Germany: Milli Gorus in internal dispute over fund allocation

Germany: Milli Gorus in internal dispute over fund allocation

Europe's largest radical Islamic religious association, Milli Gorus (National View) in Germany, faces an internal dispute over the distribution to members of $60 million of funds obtained from the sale land in Turkey, Hurriyet daily reported on Saturday.

The central executive body of Milli Gorus has removed Abdulsamet Temel, the association's head for the Bayern region's southern main branch office, claiming that some association members failed to gain a share of the profits earned by the sale of an investment property in Turkey's Aegean region.

Temel however rejected his dismissal, claiming the central body's move was illegal and that he had the backing of 29 organization units in the region.

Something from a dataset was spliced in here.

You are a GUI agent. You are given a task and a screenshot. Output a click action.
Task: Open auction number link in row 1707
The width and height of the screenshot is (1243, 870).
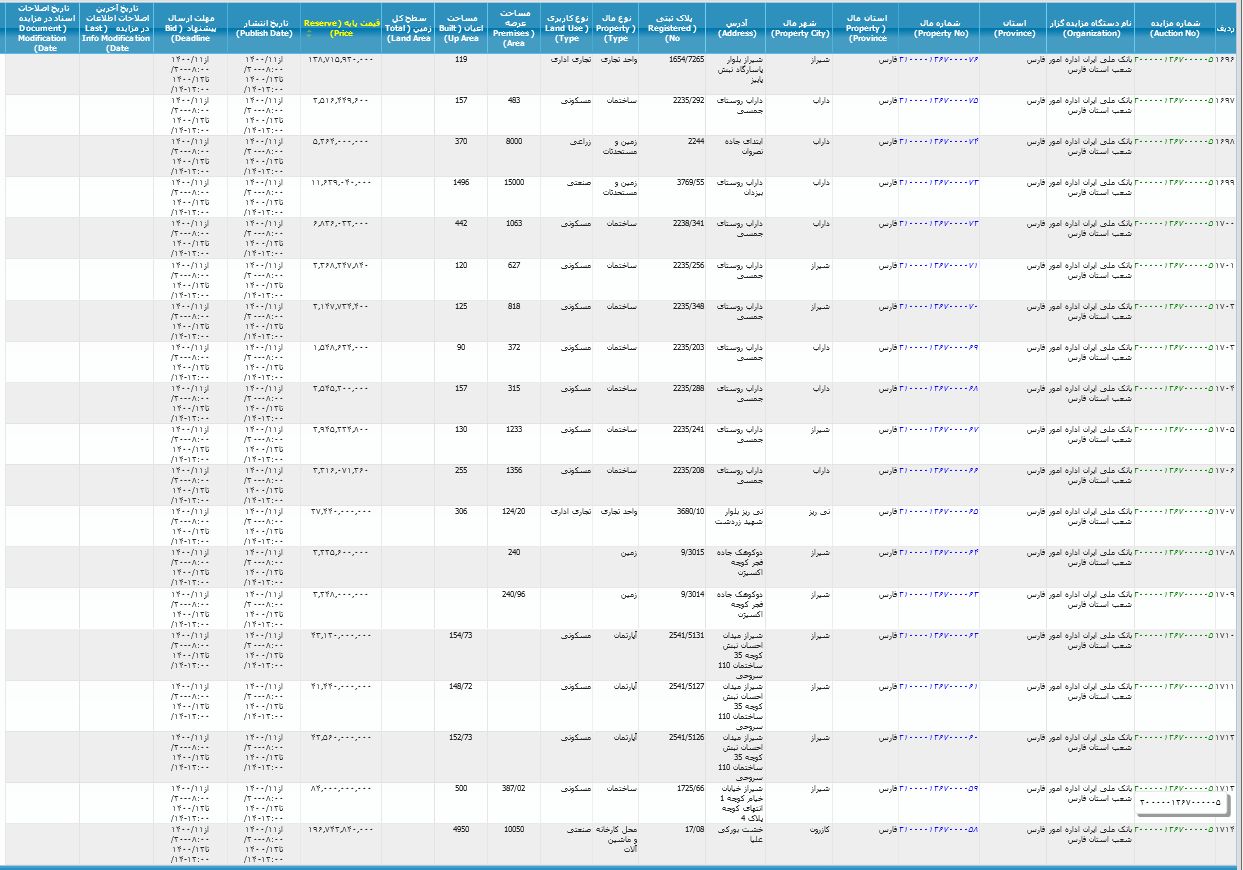[x=1174, y=511]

"I didn't leave my post and will continue. We came to this post by the power of a vote and the alliance of our organizational units, and we can only leave upon the decision of the general assembly attended by the units," Temel told Hurriyet, adding that the land shareholders received more funds than expected from the sale.


Milli Gorus is Europe's largest radical Islamic religious association with around 300 mosques and prayer rooms in Germany, is a political movement led by Turkish founder and former prime minister of Turkey, Necmettin Erbakan.


The association, which has a number of branches across Europe and is one of the strongest opponents of Germany's integration policy, has been classified as extremist by the German intelligence agency for promoting the creation and expansion of Islamist elements in Germany.


Oguz Ucuncu, the General Secretariat of Milli Gorus, told Hurriyet it was the dismissal was the administration's decision and declined to comment on the details of the issue.


The report places religious based charity groups in the spotlight after a recent high profile case involving another Germany based Islamist-rooted organization in which members were jailed for illegally funneling donated funds into private companies.


In the Deniz Feneri e.V. case, viewed as the biggest charity scandal in German history, a court in Frankfurt jailed three managers from the charity's German branch for directing 14.5 million euro ($20.6 million) of donated funds collected from the Turkish community in Germany into private companies.


Several people based in Turkey; including the head of Turkey's radio and television watchdog, Zahid Akman, were implicated as the masterminds amid claims that the charity, whose founders are close to the ruling government, might have funneled funds into the prime minister's Islamic-rooted Justice and Development Party (AKP).